Mode	What it matches	What it needs
Hash (direct)	Exact string match — `dimension: 1` in plugin config	Vector store + `x-bf-cache-key` header per request
Semantic	Similarity by embedding	Vector store + embedding model + `x-bf-cache-key` header

Bifrost gives you the mechanism. You bring the storage layer.

Slide 2 / 2 · What production looks like

Three pieces, all in OSS

Plugin config in config.json — semantic_cache entry under plugins[], enabled: true, dimension: 1 (hash) or higher (semantic)
Vector store config in config.json — Weaviate / Redis / etc. via vector_store block (Bifrost's storage layer; not bundled, you supply it)
x-bf-cache-key header on each request — per-session or per-tenant cache namespacing; without it the plugin doesn't fire

"OSS gives you the mechanism. Vector store + cache-key strategy is the assembly your team owns."

Speaker notes

Slide 1 — name the two modes: "Bifrost's semantic_cache plugin has two modes. Hash mode — exact string match — sets dimension to 1 and skips embedding computation. Use this for chatbots, deterministic templates, common queries. Semantic mode — similarity matching — needs an embedding model on top, catches paraphrases and re-asks. Both modes share the same plumbing: vector store as the underlying KV, and an x-bf-cache-key header on every request to namespace cache entries by session or tenant."

Slide 2 — the honest production picture: "Three pieces. Plugin config in config.json — the semantic_cache entry under plugins[]. Vector store — Bifrost doesn't bundle one; you wire Weaviate or Redis or whatever your stack runs. That's a vector_store block in config.json. And the cache-key header — x-bf-cache-key: <session-id> on every request, otherwise the plugin doesn't fire. All three pieces live in OSS. The Apache 2.0 license includes the cache mechanism. The vector store is your team's storage choice — same shape as choosing Redis vs Memcached for HTTP caching. We didn't wire this live in the workshop because vector-store setup is a workshop's worth of work on its own. But the mechanism is there, free, ready when you are."

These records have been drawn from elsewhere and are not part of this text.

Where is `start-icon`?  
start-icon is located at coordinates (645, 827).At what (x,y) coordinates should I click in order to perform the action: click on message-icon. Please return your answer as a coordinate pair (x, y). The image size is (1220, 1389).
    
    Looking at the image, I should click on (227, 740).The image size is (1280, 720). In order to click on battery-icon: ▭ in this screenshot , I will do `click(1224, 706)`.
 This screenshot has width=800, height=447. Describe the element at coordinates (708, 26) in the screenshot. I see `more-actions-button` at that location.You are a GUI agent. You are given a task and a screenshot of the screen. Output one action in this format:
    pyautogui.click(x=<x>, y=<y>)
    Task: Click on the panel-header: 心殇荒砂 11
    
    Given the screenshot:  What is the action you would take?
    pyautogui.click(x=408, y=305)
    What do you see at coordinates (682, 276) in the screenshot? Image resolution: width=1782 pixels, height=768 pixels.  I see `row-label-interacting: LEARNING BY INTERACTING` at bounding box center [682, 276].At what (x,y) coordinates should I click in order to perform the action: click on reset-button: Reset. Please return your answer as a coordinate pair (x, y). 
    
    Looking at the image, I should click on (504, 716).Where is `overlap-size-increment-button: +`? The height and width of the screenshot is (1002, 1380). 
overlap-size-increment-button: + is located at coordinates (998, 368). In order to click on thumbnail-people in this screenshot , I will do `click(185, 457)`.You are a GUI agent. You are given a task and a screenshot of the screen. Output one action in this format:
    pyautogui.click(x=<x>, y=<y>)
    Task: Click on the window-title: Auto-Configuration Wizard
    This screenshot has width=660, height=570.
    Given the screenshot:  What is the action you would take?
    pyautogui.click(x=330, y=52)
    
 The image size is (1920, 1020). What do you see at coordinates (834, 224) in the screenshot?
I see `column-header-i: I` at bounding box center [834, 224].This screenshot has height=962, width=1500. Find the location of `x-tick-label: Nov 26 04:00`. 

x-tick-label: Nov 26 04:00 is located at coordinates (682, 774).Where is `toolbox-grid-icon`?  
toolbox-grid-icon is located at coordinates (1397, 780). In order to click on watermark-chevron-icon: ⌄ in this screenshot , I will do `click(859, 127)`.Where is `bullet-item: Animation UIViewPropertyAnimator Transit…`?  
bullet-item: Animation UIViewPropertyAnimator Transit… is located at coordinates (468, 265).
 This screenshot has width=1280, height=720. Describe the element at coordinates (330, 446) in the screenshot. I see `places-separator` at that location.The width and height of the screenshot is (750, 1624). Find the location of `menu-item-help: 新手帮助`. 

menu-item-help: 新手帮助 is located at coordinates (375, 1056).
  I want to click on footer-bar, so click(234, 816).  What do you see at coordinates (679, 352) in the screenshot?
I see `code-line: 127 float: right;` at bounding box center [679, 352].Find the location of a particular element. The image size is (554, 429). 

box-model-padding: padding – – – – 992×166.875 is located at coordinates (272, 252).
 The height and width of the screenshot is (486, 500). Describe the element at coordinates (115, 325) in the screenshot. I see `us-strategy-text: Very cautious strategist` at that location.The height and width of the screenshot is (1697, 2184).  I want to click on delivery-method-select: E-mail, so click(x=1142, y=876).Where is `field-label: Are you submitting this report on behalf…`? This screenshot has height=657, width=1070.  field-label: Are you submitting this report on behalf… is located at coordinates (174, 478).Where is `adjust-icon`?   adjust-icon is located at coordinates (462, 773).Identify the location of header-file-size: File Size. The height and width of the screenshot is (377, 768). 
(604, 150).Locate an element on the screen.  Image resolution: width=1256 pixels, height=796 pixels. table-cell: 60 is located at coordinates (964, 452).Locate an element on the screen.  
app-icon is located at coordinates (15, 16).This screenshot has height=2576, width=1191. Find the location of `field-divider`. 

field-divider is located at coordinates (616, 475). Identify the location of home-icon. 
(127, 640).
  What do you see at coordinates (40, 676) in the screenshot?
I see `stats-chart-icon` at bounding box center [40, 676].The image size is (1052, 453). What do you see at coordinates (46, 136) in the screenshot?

Closing bridge to 4.9: "That's the tour. The OSS gateway you configured today has the foundation. The enterprise tier adds the production-scale concerns we just walked — guardrails, audit, multi-tenancy, adaptive routing, clustering. Cache is OSS, just needs your storage choice. Either way — the concerns themselves don't change. They live at the gateway, not in your app. Let's prove that by wiring the gateway into a real Vue app."